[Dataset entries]

* * * *

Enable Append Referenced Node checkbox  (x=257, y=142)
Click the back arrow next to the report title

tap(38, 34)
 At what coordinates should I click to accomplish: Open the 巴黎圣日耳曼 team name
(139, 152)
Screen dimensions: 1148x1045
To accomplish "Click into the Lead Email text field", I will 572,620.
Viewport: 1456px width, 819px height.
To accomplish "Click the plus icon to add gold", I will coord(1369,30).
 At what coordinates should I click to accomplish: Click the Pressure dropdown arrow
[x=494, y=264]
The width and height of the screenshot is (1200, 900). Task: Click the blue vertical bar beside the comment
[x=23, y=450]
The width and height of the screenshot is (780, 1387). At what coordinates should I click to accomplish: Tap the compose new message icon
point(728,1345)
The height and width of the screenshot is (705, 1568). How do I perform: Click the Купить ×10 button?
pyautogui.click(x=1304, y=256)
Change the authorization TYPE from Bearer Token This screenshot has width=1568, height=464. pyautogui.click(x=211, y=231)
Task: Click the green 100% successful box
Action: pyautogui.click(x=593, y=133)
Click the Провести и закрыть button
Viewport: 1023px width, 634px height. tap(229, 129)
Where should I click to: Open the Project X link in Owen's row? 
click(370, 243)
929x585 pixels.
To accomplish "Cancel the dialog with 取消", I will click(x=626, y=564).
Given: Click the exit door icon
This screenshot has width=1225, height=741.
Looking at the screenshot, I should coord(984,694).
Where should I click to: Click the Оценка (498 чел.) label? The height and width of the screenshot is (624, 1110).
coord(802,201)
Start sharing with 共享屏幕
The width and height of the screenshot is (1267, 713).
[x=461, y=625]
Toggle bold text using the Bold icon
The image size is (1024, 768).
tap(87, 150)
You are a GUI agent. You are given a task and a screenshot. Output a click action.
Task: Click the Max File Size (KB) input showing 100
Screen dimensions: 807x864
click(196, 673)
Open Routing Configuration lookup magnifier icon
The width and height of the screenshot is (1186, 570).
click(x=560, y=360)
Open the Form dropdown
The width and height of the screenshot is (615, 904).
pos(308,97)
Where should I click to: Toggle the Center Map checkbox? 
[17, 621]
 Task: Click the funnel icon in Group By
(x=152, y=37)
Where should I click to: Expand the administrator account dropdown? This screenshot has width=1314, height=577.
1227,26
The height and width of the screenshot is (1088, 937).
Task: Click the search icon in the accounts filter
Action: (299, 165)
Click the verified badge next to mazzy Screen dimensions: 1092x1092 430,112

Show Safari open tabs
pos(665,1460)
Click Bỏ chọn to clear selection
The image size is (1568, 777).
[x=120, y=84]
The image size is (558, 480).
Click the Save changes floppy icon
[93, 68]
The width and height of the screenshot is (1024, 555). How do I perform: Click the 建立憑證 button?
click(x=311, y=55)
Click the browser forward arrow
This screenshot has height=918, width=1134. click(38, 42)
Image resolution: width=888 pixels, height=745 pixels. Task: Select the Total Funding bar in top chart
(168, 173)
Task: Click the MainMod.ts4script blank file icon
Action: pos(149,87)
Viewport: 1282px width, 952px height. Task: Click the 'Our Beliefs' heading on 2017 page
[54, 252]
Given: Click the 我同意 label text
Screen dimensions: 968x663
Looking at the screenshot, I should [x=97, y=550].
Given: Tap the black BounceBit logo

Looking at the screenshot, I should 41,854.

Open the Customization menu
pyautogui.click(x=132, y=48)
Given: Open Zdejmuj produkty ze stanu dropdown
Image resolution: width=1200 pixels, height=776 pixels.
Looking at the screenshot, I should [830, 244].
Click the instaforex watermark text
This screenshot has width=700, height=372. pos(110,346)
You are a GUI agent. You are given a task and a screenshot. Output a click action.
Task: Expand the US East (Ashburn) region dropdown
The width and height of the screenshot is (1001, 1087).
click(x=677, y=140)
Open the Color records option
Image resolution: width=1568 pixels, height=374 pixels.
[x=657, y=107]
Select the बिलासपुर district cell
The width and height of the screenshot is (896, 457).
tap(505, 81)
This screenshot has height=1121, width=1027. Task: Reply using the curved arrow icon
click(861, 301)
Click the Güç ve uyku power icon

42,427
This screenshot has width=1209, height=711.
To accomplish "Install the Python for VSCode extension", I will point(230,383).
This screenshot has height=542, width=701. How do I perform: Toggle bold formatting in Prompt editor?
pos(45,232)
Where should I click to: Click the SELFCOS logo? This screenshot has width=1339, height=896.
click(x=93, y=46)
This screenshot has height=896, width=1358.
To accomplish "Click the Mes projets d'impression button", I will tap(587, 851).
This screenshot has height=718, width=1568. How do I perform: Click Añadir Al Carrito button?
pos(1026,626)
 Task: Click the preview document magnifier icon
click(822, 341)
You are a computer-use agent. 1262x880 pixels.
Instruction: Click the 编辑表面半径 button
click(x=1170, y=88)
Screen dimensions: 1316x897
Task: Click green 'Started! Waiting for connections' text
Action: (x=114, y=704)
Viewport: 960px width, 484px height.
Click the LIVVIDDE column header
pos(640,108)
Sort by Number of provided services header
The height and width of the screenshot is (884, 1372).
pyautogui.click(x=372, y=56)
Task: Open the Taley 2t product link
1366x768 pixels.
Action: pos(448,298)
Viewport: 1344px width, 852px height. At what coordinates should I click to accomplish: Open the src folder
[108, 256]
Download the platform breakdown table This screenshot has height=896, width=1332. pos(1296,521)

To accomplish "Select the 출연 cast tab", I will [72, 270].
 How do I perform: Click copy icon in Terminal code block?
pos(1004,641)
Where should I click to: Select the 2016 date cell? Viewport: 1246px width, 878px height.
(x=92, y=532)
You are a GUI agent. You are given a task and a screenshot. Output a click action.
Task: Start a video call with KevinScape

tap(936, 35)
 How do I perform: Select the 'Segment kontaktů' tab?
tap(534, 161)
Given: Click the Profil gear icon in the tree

* * * *

§ EXERCISE BRIEF: Retype, exactly as written, each line from the one that has "Task: Start a video call with KevinScape" to the bottom of the entries above, and include both of those lines.

§ EXERCISE RESPONSE:
Task: Start a video call with KevinScape

tap(936, 35)
 How do I perform: Select the 'Segment kontaktů' tab?
tap(534, 161)
Given: Click the Profil gear icon in the tree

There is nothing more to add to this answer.